Climate Change and Environment
Climate change on health agenda
Australia will get its first climate change and health strategy if Labor wins government.
The World Health Organization calls climate change one of the greatest health risks of the 21st century.
Not only do rising temperatures and more extreme weather events cost lives directly. They also increase transmission of infectious diseases and “undermine the environmental determinants of health, including clean air and water, and sufficient food,” the WHO says.
In response to this and similar warnings, Labor will develop Australia’s first National Strategy on Climate Change and Health if it wins the coming federal election.
Labor health spokesperson Catherine King says the federal government must take the lead on protecting public health from the impacts of climate change.
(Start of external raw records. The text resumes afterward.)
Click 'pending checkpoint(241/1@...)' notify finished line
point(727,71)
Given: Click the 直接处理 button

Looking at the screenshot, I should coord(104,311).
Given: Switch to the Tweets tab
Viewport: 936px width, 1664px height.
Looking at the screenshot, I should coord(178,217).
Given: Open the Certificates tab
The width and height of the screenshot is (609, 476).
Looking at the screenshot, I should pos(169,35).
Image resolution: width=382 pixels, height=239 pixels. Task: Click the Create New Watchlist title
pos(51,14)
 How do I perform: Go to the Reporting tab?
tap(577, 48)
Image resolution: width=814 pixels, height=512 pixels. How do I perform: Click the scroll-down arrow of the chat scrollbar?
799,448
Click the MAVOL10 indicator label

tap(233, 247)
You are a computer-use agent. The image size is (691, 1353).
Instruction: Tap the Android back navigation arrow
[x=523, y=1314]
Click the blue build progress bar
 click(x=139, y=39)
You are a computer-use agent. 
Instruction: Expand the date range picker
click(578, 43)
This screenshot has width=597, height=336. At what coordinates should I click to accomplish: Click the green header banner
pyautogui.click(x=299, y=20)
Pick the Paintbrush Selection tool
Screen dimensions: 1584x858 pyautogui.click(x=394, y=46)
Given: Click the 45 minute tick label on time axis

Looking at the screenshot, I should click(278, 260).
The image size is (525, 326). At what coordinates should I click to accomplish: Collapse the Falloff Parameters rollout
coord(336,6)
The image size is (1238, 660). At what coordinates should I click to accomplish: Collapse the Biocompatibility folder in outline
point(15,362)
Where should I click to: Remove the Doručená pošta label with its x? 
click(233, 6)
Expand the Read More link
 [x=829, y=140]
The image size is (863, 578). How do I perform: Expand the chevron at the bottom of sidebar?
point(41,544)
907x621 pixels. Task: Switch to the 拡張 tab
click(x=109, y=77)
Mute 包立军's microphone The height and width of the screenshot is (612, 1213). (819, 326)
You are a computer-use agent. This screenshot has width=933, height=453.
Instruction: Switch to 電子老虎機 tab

Ms King says Australians are already experiencing the health impacts of climate change.
“Australia’s health experts have estimated that heatwaves in Victoria in 2009 and 2014 contributed to 374 and 167 extra deaths respectively,” she says.
“Climate change is increasing the likelihood of events such as the 2016 thunderstorm asthma event in Victoria, which caused a 3000 per cent increase in asthma-related admissions to intensive care.
“Reduced productivity due to extreme heat already costs the Australian economy over $8 billion annually and the economic losses and health risks will increase significantly as climate change impacts worsen.”
She says Labor will work with groups like the Australian Nursing and Midwifery Federation, Doctors for the Environment and the Climate and Health Alliance – a coalition of more than 30 health and medical organisations – to develop and implement the strategy.
“In contrast, the Liberals still can’t agree that climate change is real, while their record on health is one of cuts, soaring costs for patients and neglect of our health system.”